We are so fragile. We dissolve in immensity like salt in water. Ah, but I mustn't strain the analogy.
Shall I tell you the intimacy of living during the year of acceleration? The constant presence of other people, the lack of privacy such that privacy became a distantly remembered concept. People shat whilst nearby other people chewed their mid-morning meal, too bored even to glance. Lovers would copulate and within spitting distance an old man and an old woman would be bitterly arguing, oblivious. The sickly artificial lighting clicked on at dawn with a brutal suddenness; clicked off at dusk like hope being snuffed out. The dark would be filled with grunts, farts, sniffles, coughs. The murmuring of people still talking, but without the energy of a normal nightlife, because we were in the darkest of nights, the night-time of the interstellar hollow. To speak loudly, to sing or dance, seemed somehow impertinent in that dark; and all that could be heard was the muttering of people talking to themselves in madness or despair. Curious, how the murmuring of someone in conversation, even if the interlocutor is only silently listening, is so distinct from the mutter of the solitary person. Shall I tell you what struck me the most during the first months? How bad people's skin became. We took supplements, vitamin, mineral, but nonetheless people's complexions faded and pustularized. Blotches and spots, all manner of carbuncles and rashes. A beautiful woman, my lover before embarkation, developed great coldsores all about her lips, the same lips I had used to kiss with such passionate pleasure. Like decaying constellations in the sky, a ring of red, angry looking sores, all about her lips. Like a mockery of her beautiful, kissing mouth; like a satire on the human desire to kiss with the mouth. But she was not alone. We all got spotty, we all felt our skin grow dry, and sore, and we all broke out. I did not dare go near a mirror; I did not dare. I was too scared to see how my own elegant features had been disfigured. People have always said I am a fastidious man; a few have been bold enough to call me vain. Perhaps I am vain, and maybe that year was a mortification for my vanity. God's movement is mysterious, like the motion of a dance we do not understand.

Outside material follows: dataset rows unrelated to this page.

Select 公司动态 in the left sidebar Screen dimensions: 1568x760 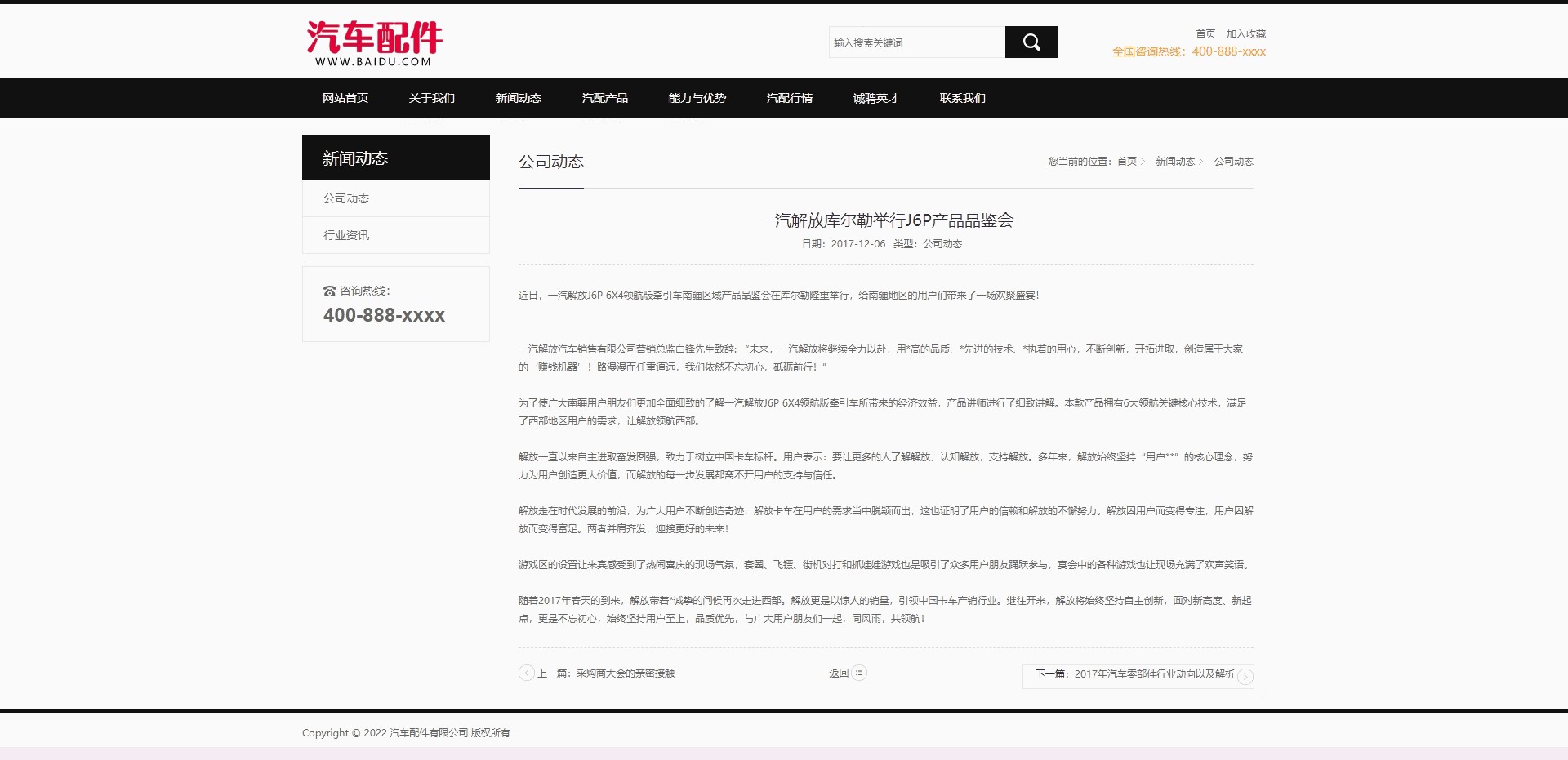(346, 198)
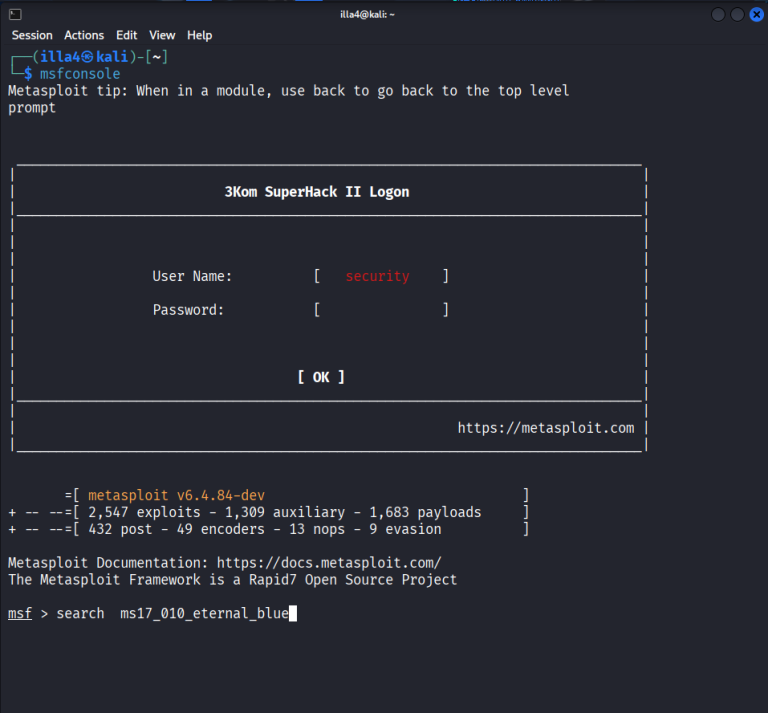Image resolution: width=768 pixels, height=713 pixels.
Task: Click the msfconsole command text
Action: (80, 74)
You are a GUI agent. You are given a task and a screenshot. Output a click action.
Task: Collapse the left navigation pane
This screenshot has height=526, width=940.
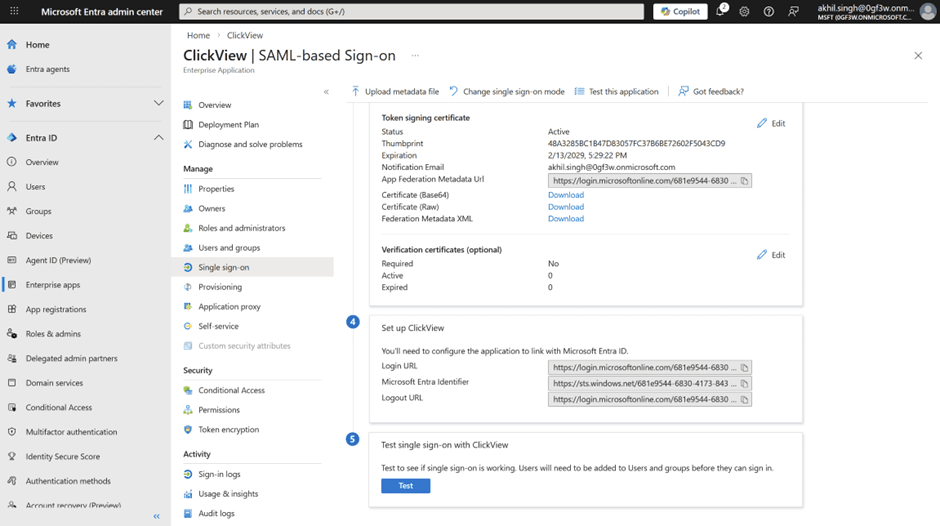click(x=156, y=516)
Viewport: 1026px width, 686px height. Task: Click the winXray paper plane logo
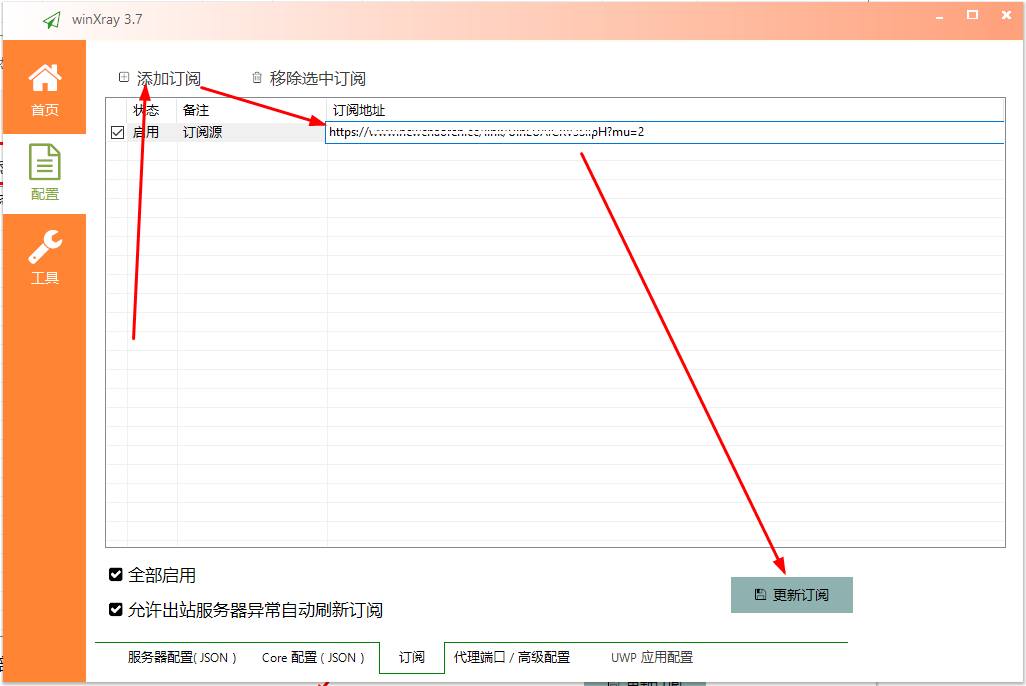click(x=52, y=20)
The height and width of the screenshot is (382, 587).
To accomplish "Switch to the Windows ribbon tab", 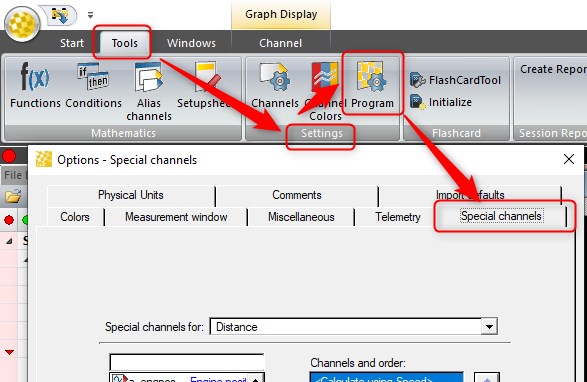I will 191,43.
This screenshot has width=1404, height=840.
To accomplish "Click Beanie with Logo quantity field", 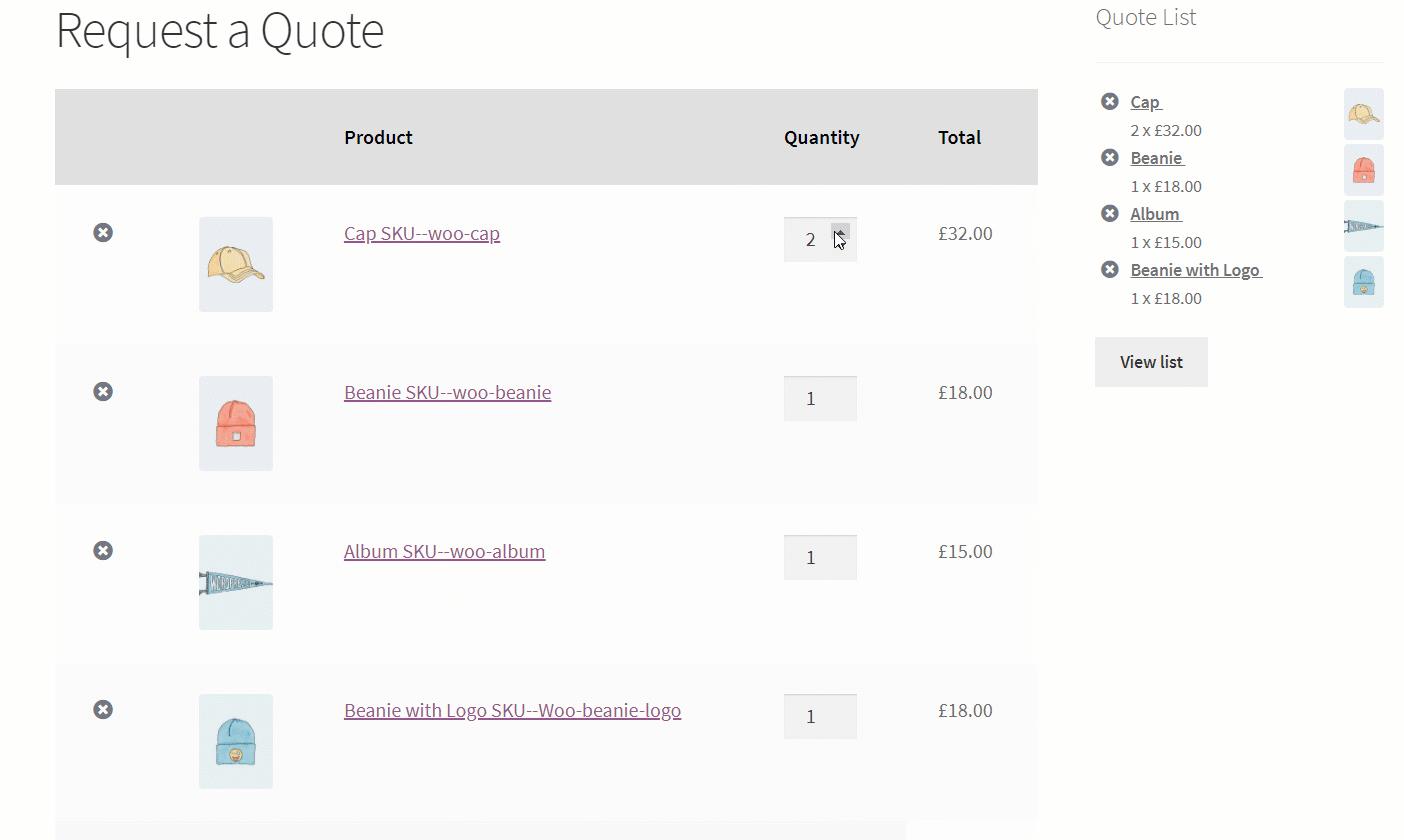I will [820, 717].
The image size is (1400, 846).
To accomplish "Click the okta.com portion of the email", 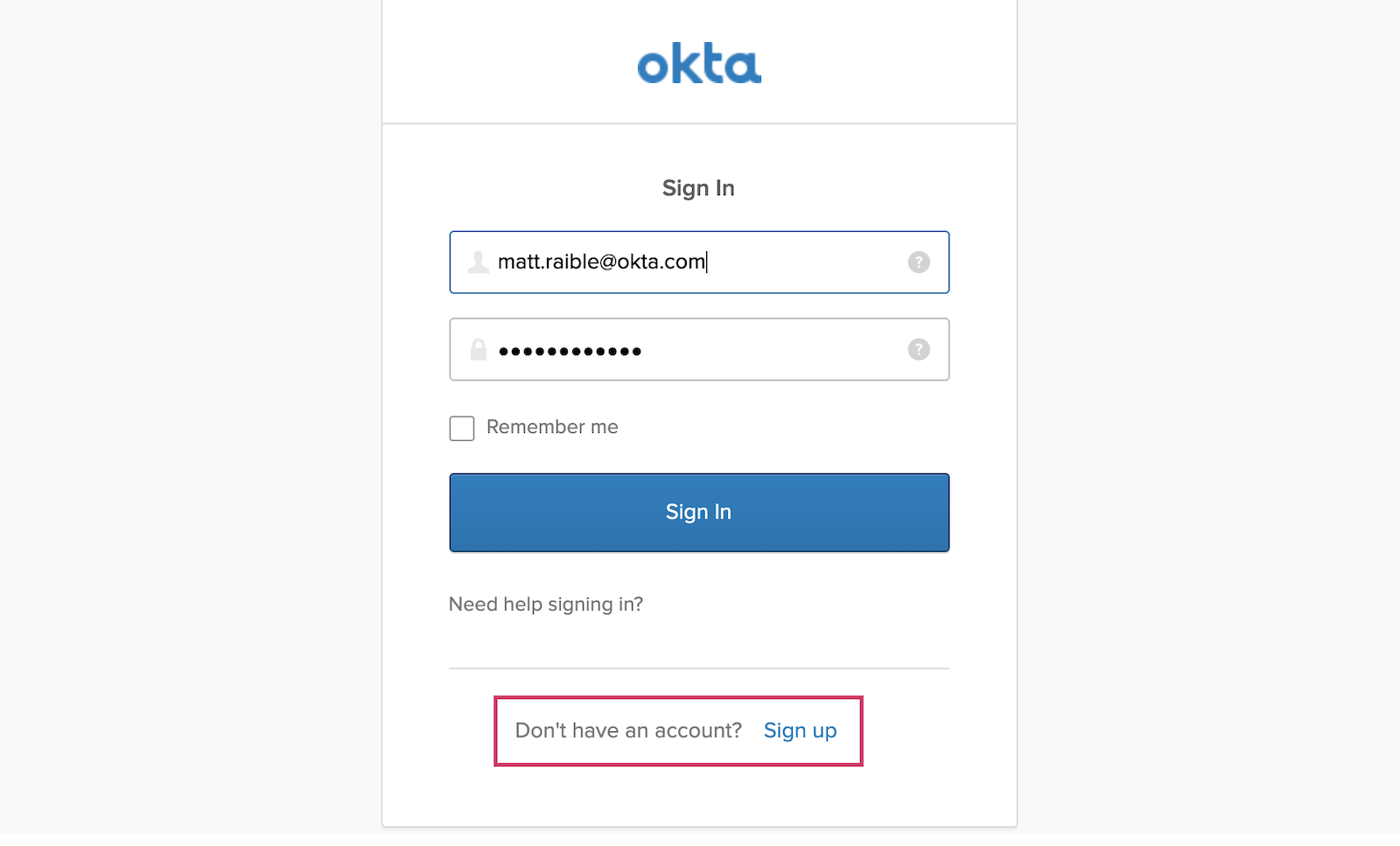I will pyautogui.click(x=662, y=262).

We sweated, and our clothes stank. Nobody could be bothered with washing their clothes, for all that we spent all our time in bored yearning for something to do. We all shat in the communal vat, where the machines would process our waste and give us blocks for re-eating. Am I revolting you? Perhaps I am revolting you. But you must understand how life lost its savour. The vending restaurants added salt to everything, but the salt did not add savour to our living. The light hurt our eyes, and eventually our sight dulled under the fluorescence. Everything became faded. Friendships faded, love faded, memory faded. We woke with the clicking-on of the great lights, and went about our business yawning and scratching; working from habit and not from conviction. We could barely stay awake during the day, so wearisome the routine seemed. And then at night, the lights would blink out, leaving only a dying afterglow in the panels; and then it would be black, the blackness of the spaces between the stars. Human beings need some comfort inhering in the darkness, some sense of faint luminescence, a skinny moon behind dark clouds; but in the total dark we find it too hard to settle. We could not sleep, we would lie awake and mutter to one another. The floor was strewn with rubbish. No matter how many cleaning details I was assigned, there always seemed to be more rubbish.
We were infested with lice. Nobody knew where they came from. All passengers, objects and effects had supposedly been sterilised; all cargoes had been stored in the out-bins, and had therefore been awash with space's radiation -- which, surely, should have sterilised the contents anew. But the lice eggs came from somewhere, and then we were all infested. Other ships avoided the plague, but that only made us bitterer, made us feel unfairly singled-out for suffering. But where had they come from? Some people said they had been left by the workmen who constructed the ship in orbit. Some said (this was more fanciful) that the lice-eggs were frozen in the comet itself; because we ran a line from the comet to our ship for water. A stupid story, this, since the sludge coming down from the comet was decontaminated thoroughly before being released into the general ship reservoir. But for some reason the story stuck; rumour is more tenacious than common-sense. I suppose people liked the idea that they had been infested with space-lice, some prehistoric alien species caught in the ice-tomb of the comet, to be thawed out to feed on our blood. We shaved our heads, and applied a hastily improvised antiseptic washing-soda to our scalps: it was a white, flaky solid, that we had to rub over our bald skulls with the palms of our hands. I remember on one cleaning rota gathering up so much discarded human hair that the machine clogged.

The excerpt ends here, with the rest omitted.